Data Virtualization - Information Management: Strategies for Gaining a Competitive Advantage with Data (2014)

Information Management: Strategies for Gaining a Competitive Advantage with Data (2014)

Chapter 9. Data Virtualization

The Perpetual Short-Term Solution

Accessing data in multiple places across the information ecosystem makes sense for edge and one-off workloads. Data virtualization could be essential to managing redundancy.

Keywords

business intelligence; data virtualization; master data management; big data; data warehouse; self-service business intelligence

One of the premises of this book is that information will, by necessity, be spread throughout the organization into heterogeneous data stores. While the allocation of data to a platform should be ideal for the majority of its usage, obviously the selection can never be perfect for all uses. Therein lies a dilemma. Physical comingling of data on a platform will always yield results with the highest performance.1 The tradeoffs are the cost of redundant, disparate, and uncontrolled data. It’s more than the cost of storage. People costs, error corrections, and faulty decision making because of disparate, errant data are far more costly.

One technology, or capability if you will, providing us the dilemma by providing query capabilities across platforms is data virtualization. Data virtualization is middleware that has less to do with the rendering of the result set and everything to do with the platforms in which the data resides—those platforms we are selecting from throughout this book. For these reasons, I discuss it in its own chapter and don’t include it in the business intelligence chapter (Chapter 15).

With permission, parts of this chapter have been pulled from “Data Virtualization” by William McKnight, published on BeyeNETWORK.com. Read the full article at: http://www.b-eye-network.com/view/15868.

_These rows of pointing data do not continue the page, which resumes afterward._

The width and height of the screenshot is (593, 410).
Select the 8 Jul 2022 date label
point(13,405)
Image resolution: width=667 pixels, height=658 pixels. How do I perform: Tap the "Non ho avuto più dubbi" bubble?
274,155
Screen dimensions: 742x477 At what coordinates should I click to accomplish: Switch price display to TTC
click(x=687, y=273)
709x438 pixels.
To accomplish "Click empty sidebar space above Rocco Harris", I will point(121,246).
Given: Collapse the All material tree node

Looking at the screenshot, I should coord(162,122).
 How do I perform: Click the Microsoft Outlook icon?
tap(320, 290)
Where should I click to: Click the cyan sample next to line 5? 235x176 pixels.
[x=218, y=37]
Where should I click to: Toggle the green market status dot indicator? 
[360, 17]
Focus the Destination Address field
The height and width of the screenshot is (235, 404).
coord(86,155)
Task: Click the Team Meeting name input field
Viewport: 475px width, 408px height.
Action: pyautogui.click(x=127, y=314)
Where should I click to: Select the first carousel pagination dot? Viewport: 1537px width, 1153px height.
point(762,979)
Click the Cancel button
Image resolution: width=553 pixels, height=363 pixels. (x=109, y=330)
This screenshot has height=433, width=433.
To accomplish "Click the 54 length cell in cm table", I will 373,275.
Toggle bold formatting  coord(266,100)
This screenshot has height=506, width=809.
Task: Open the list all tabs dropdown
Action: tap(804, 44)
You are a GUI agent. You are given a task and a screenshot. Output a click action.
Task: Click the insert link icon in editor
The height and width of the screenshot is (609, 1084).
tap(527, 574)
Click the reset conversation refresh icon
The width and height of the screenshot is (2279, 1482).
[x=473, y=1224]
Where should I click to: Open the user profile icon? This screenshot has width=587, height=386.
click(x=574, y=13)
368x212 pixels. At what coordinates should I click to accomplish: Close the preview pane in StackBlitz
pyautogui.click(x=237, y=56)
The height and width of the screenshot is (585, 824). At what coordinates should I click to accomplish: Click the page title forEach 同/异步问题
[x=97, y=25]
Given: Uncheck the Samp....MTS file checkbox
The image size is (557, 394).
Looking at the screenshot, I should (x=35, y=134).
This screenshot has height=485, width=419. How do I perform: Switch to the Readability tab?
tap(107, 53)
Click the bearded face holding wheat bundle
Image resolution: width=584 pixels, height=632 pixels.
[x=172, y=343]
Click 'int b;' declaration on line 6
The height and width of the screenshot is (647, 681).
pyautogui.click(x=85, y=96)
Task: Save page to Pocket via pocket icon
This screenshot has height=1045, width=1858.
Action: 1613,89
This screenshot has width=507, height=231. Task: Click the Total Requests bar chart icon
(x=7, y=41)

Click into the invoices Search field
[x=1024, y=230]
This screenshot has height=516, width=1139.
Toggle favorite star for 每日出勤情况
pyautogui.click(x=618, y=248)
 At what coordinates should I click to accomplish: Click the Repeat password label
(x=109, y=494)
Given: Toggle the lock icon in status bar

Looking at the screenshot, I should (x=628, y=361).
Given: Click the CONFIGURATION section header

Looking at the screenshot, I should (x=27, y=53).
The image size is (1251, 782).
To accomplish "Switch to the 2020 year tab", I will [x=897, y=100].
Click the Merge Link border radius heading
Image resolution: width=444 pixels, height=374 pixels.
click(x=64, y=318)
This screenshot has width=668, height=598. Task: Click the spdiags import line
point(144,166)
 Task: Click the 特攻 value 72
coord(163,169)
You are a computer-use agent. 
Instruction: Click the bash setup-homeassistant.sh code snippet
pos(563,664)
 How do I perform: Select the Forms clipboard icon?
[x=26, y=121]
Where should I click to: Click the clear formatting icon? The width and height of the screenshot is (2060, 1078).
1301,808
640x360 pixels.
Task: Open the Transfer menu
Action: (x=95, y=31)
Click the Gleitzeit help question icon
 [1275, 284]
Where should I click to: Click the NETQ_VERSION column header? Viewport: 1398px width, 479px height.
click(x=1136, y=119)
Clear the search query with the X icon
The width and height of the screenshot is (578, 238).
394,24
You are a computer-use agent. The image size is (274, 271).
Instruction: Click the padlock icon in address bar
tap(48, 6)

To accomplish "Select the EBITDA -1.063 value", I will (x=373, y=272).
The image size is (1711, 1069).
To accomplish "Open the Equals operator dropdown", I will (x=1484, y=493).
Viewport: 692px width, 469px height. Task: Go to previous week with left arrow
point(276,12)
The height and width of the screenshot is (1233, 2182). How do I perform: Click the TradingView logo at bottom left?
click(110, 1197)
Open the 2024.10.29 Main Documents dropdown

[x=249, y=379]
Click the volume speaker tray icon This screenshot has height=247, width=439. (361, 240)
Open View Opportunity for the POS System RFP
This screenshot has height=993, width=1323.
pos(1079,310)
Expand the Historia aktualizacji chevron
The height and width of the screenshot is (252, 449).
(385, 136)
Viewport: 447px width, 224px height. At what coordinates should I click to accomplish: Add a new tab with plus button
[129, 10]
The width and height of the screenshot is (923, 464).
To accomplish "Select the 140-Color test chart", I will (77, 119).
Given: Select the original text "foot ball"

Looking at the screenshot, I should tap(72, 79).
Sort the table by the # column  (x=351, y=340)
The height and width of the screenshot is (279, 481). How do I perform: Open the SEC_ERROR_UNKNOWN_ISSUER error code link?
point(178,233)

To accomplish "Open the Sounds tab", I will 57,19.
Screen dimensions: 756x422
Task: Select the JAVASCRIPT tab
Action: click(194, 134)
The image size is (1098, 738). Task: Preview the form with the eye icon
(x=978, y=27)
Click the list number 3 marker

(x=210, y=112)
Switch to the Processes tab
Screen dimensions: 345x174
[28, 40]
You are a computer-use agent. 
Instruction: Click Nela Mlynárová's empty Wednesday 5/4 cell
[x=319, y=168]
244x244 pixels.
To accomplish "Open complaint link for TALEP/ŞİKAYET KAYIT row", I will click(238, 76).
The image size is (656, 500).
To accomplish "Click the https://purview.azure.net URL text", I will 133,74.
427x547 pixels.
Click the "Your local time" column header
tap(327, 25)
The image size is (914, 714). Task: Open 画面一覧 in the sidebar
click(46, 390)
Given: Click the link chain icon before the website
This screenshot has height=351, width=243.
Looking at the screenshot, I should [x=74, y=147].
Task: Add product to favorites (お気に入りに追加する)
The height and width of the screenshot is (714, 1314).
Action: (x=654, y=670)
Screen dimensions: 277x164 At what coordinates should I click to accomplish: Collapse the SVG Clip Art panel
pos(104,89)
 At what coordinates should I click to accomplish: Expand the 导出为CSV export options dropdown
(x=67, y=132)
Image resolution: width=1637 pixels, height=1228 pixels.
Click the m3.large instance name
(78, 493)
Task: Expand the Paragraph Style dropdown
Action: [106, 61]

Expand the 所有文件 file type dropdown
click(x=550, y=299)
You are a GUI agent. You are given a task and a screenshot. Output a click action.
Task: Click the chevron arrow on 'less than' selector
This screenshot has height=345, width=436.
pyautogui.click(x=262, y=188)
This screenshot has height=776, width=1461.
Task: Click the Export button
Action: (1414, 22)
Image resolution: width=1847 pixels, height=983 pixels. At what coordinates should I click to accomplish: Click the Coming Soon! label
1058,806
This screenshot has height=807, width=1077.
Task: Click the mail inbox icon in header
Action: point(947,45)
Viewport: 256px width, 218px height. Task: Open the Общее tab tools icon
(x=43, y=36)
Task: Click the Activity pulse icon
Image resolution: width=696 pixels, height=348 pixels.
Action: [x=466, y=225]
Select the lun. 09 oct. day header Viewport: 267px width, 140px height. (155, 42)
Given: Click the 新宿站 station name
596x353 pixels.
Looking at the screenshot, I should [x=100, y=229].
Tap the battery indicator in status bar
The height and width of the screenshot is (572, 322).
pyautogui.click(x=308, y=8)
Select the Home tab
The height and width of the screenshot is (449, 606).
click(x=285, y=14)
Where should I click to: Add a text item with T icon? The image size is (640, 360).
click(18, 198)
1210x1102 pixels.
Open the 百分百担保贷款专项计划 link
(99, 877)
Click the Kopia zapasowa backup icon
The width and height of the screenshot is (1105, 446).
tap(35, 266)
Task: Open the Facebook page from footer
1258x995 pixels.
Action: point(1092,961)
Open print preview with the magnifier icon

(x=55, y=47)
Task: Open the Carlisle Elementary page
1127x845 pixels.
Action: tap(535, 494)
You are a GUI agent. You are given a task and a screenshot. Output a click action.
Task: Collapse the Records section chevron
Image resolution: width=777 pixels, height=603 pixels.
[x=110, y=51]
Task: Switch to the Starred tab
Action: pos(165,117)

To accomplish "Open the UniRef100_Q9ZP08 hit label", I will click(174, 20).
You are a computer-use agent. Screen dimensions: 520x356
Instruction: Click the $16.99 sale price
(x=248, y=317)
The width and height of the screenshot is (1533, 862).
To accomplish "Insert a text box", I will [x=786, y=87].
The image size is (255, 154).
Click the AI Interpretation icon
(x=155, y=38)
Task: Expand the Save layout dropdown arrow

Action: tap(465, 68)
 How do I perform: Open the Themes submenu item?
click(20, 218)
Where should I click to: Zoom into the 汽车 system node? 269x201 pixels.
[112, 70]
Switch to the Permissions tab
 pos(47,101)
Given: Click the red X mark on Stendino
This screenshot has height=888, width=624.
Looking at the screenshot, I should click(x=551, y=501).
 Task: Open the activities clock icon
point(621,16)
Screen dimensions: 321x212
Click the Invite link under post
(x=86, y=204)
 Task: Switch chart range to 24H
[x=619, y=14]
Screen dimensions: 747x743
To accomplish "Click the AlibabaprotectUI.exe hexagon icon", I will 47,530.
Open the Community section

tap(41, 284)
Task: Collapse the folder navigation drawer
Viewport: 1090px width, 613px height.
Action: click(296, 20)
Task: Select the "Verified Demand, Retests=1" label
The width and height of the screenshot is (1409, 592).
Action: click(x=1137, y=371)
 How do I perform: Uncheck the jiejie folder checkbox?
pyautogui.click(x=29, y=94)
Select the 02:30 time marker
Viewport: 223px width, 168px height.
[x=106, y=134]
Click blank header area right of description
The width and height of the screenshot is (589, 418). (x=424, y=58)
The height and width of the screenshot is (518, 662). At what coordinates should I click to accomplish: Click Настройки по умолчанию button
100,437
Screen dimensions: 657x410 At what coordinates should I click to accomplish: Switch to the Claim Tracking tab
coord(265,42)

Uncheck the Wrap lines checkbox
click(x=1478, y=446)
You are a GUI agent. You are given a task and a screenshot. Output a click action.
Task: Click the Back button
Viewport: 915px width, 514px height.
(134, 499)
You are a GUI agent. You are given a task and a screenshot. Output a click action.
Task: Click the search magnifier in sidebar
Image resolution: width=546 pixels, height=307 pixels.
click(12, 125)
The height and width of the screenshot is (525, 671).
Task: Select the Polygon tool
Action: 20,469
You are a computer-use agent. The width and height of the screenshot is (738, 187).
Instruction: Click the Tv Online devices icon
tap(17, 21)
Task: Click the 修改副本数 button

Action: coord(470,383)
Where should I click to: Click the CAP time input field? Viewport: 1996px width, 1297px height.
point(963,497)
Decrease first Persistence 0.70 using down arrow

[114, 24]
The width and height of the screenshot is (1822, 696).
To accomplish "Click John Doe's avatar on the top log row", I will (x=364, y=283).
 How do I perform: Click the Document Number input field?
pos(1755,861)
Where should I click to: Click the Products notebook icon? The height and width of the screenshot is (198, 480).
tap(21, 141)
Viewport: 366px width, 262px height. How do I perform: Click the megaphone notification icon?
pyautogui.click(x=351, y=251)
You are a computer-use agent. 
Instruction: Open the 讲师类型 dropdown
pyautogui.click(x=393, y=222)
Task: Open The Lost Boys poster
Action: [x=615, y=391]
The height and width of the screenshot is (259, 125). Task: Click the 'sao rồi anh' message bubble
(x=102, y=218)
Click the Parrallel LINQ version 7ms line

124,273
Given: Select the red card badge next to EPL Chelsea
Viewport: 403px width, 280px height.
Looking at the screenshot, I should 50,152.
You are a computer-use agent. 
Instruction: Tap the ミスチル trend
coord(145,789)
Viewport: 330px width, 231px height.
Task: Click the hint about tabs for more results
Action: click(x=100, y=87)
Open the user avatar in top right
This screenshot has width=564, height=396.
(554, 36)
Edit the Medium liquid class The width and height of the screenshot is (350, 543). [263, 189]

The History of Data Virtualization

Data virtualization is not new. It has been a capability out there for a long time. Historically, it has underperformed expectations and was used to circumvent moving data into the data warehouse that really should have been physically cohabiting with the other data warehouse data. The resulting cross-platform queries, built into the technical architecture, tended to be slow and bring dispute to the notion of a well-performing cross-platform query, which is needed much more today as organizations have a wider variety of heterogeneous platforms to choose from.

In the heyday of data warehouse building, data virtualization was pushed too hard and too fast and it got the proverbial black eye for trying to create the unworkable “virtual data warehouse.” Difficult to consolidate, this style of warehouse left pieces around the organization and imagined a layer over all of them, stitching together result sets on the fly. In most cases, this was unworkable. The “hard part” of consolidation, ideally supported by governance, was required. It still is. You would not refrain from building a data warehouse and simply rely on data virtualization. For the reasons mentioned in Chapter 6, a data warehouse is still required. However, there are times today when data virtualization can be a short-term solution or a long-term solution.

Fortunately, the technology has caught up and deserves a second look. There are stand-alone data virtualization tools and some degree of data virtualization is built into many business intelligence tools and even platforms. Some of the latter tends to be more limited in focus on close technology partners to the technology.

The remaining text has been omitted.